▸ **Task data**:
------------------------------------------------------------------------

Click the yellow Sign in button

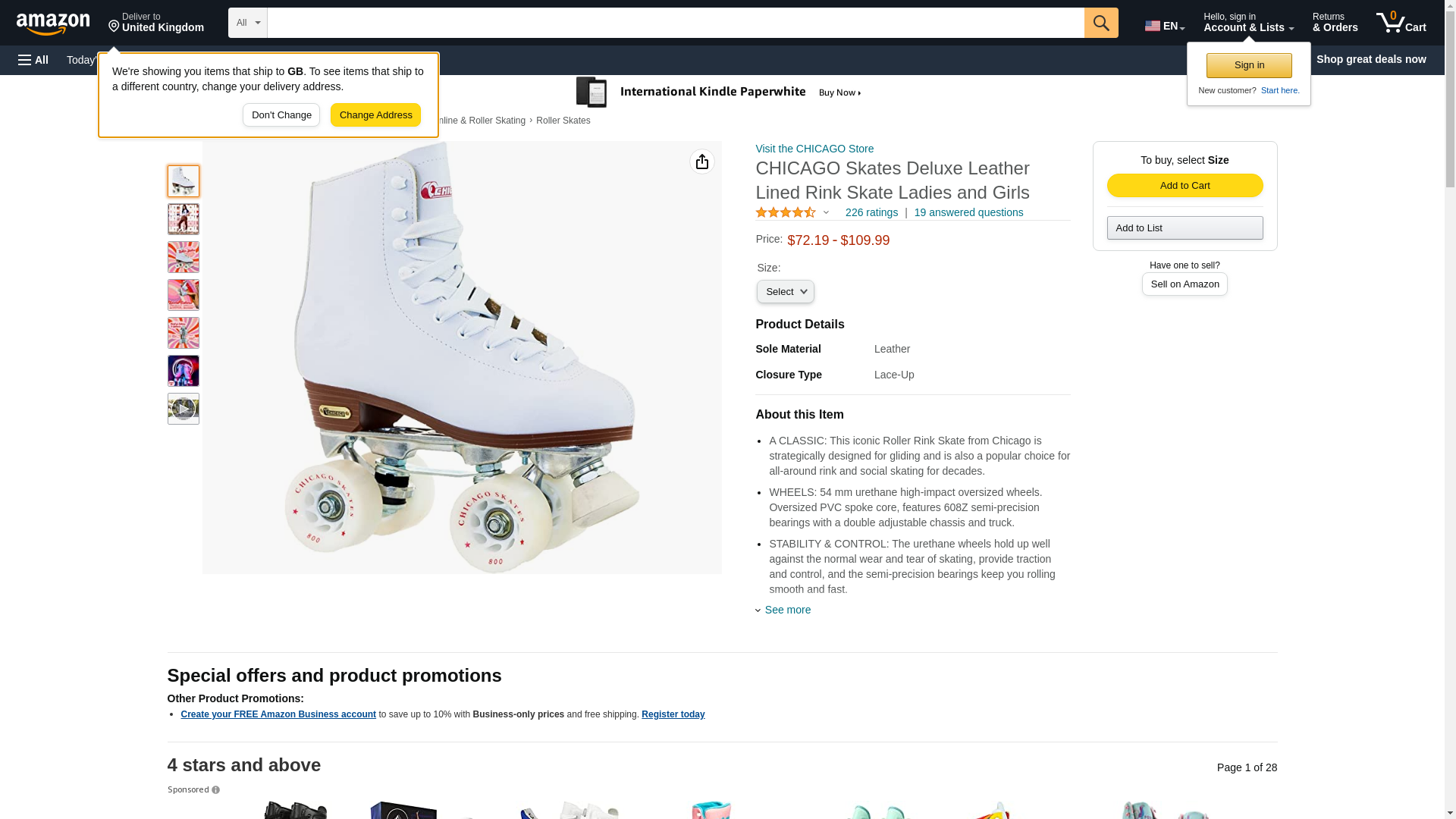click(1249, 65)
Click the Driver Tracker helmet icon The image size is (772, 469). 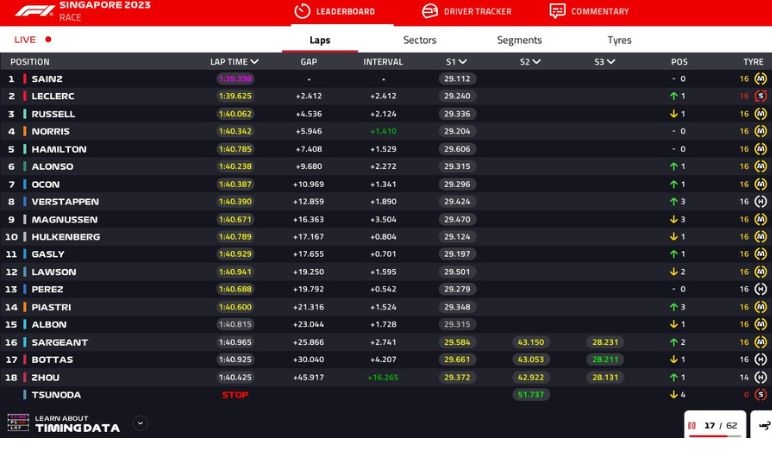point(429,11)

------------------------------------------------------------------------

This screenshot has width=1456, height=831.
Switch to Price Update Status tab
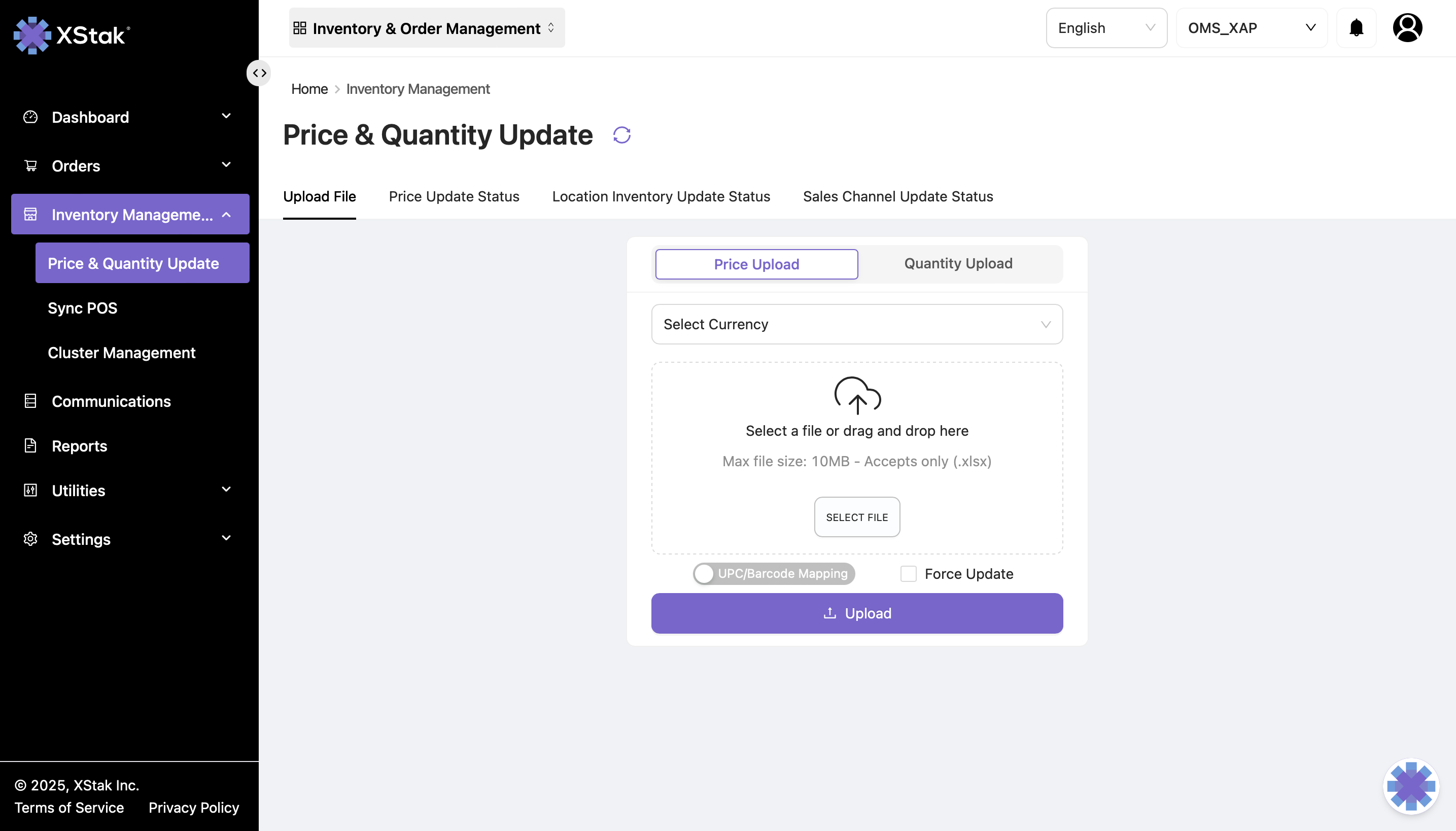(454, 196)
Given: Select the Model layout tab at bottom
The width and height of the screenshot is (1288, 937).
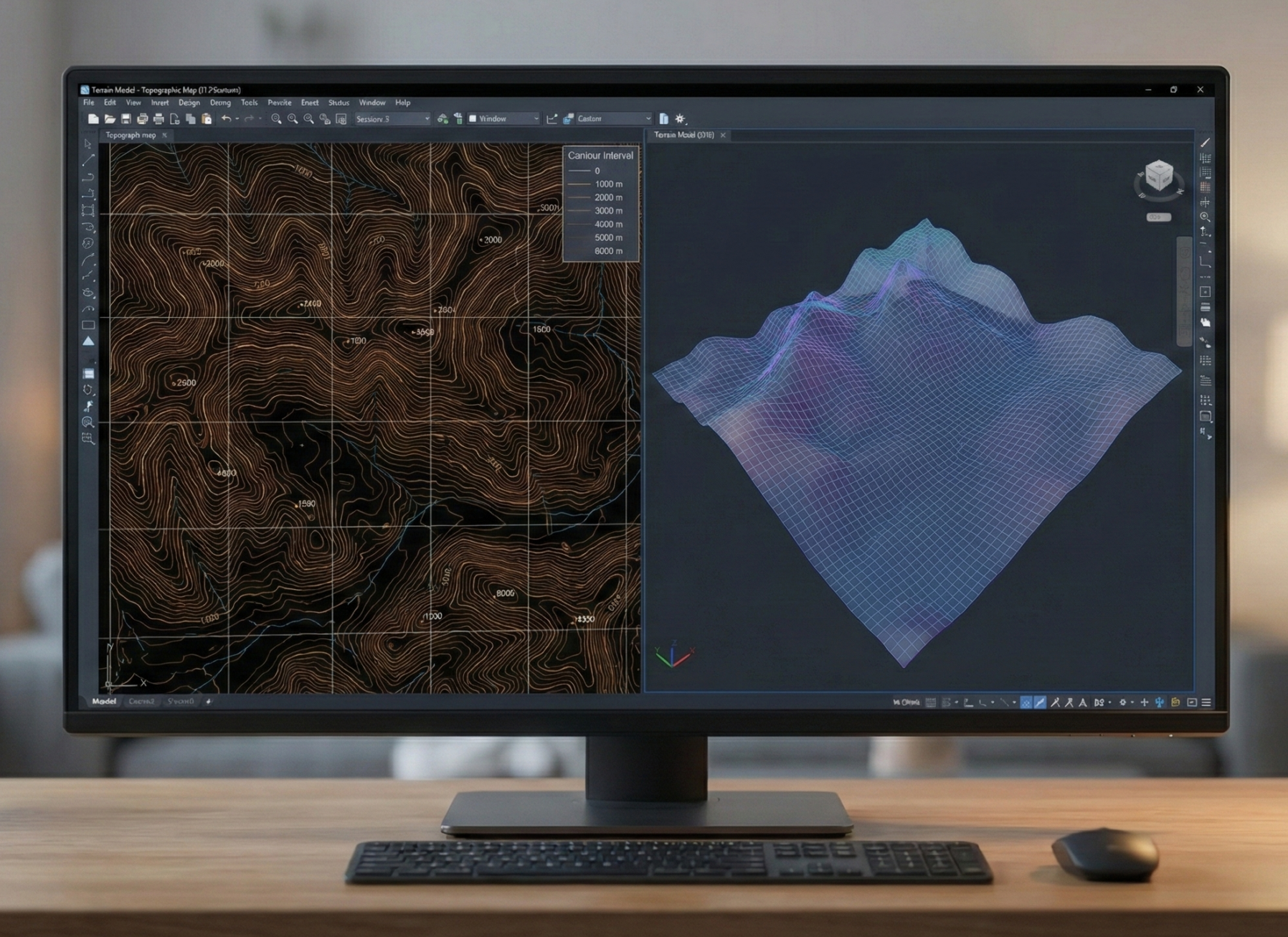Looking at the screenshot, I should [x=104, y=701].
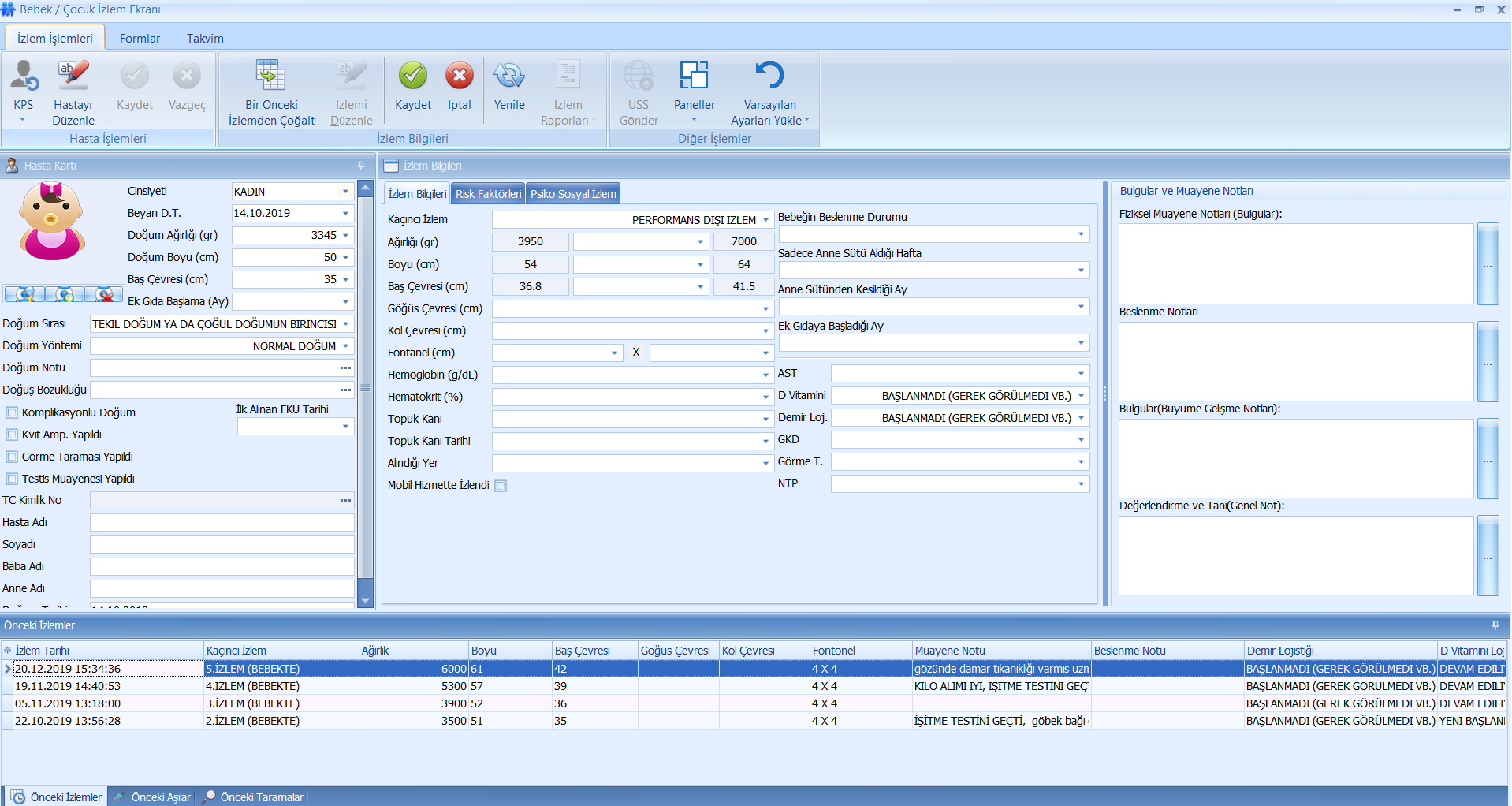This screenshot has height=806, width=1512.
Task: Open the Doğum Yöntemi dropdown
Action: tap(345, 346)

------------------------------------------------------------------------

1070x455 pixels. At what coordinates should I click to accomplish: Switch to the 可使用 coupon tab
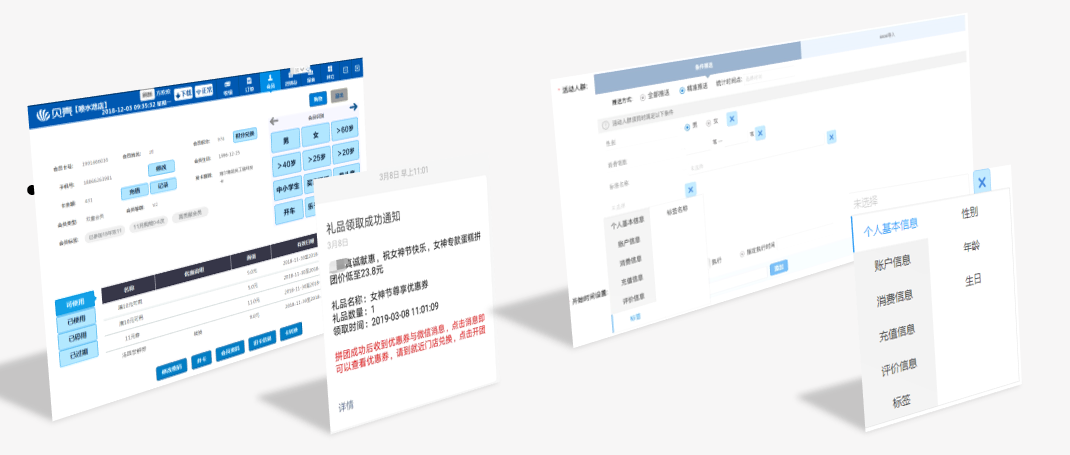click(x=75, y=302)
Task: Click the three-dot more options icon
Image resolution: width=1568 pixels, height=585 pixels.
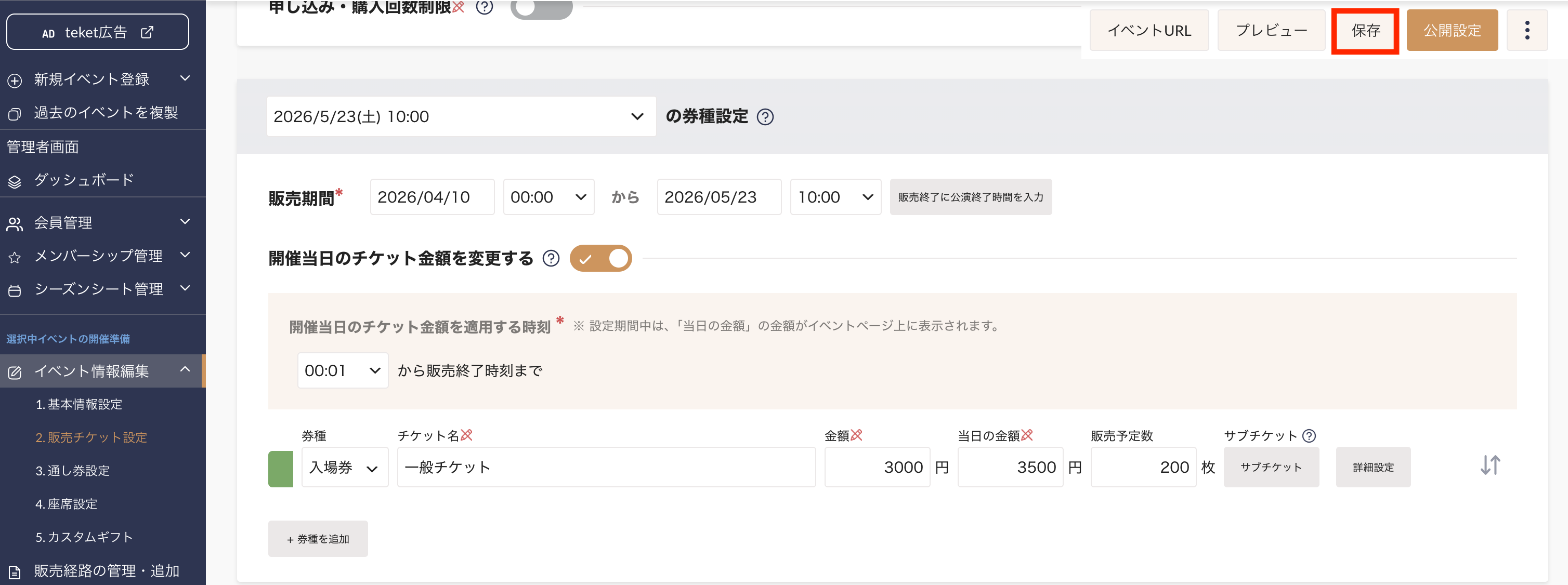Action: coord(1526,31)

------------------------------------------------------------------------

▸ **Short exercise**:
Write out the items again starting at the line with "Task: Click the three-dot more options icon" and ending at the line with "Action: coord(1526,31)", changing "more options" to "overflow menu" and leaving everything else as it is. Omit the pictures from your answer.

▸ **Result**:
Task: Click the three-dot overflow menu icon
Image resolution: width=1568 pixels, height=585 pixels.
Action: coord(1526,31)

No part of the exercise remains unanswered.